Inauguration le 1er juillet, destruction le 30 septembre.

https://objectifduras.com/2017/07/01/inauguration-de-lexposition-de-street-art-de-delphine-delas-dans-le-village-de-duras-01-07-2017/

La Maladie de la mort, au festival Fringe d'Edimbourg (4-28 août 2017)
Spectacle de théâtre multimédia entre performance électro-théâtrale et chorégraphie, par le Collectif Or Normes

La Maladie de la mort est un spectacle mis en scène par Christelle Derré autour du texte de Marguerite Duras avec Bertrand Farge (comédien) et Alexandra Naudet (danseuse).

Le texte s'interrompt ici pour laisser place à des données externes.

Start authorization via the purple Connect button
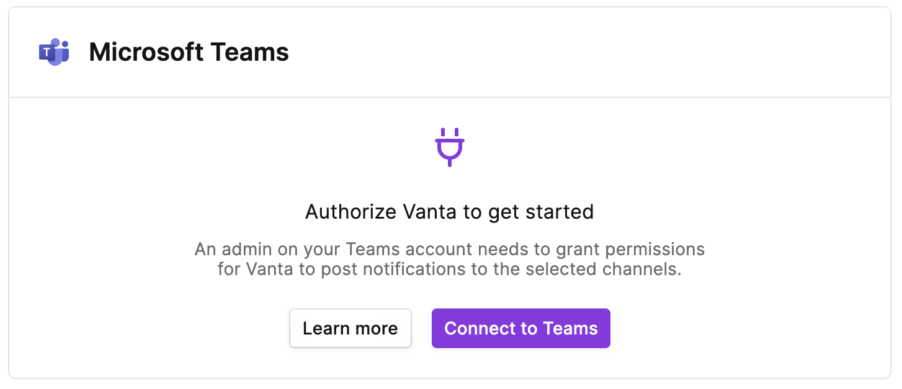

La chorégraphie est signée Odile Azagury sur une musique originale de David Couturier (jouée en live) et une création visuelle de Martin Rossi. 

La Maladie de la mort, c’est la quête désespérée d’un homme à la recherche du sentiment d’amour qu’il espère trouver à travers une relation tarifée.

Sur scène et en salle, la temporalité est plurielle : Un homme lit une histoire vécue, passée (dont il finira par douter de l’existence). Une femme vit l’instant présent de cette narration, le corps éprouvé par un état de danse, seule dans la chambre, espace numérique et lieu d’expérimentation du sexe opposé.

Deux hommes sur des pupitres de contrôle manipulés à vue, créent un univers sonore et visuel autour des deux protagonistes. Le spectateur, témoin de l'expérience, est confronté à ces trois espaces temps.

La musique du spectacle est une pièce électronique, mélodie du texte Durassien, replaçant ainsi le spectateur dans l’harmonie de son époque. La chorégraphie permet une transposition de la sexualité tout en étant au coeur d’une animalité propre au personnage féminin.

Ce spectacle a nécessité des temps de recherche, de création, et de gestation. Il lie des écritures différentes : la chorégraphie, la musique, la voix, l’image, la programmation informatique, la mise en scène, la lumière. Il fait naître une nouvelle écriture dramaturgique : une écriture transdisciplinaire, une écriture du décloisonnement.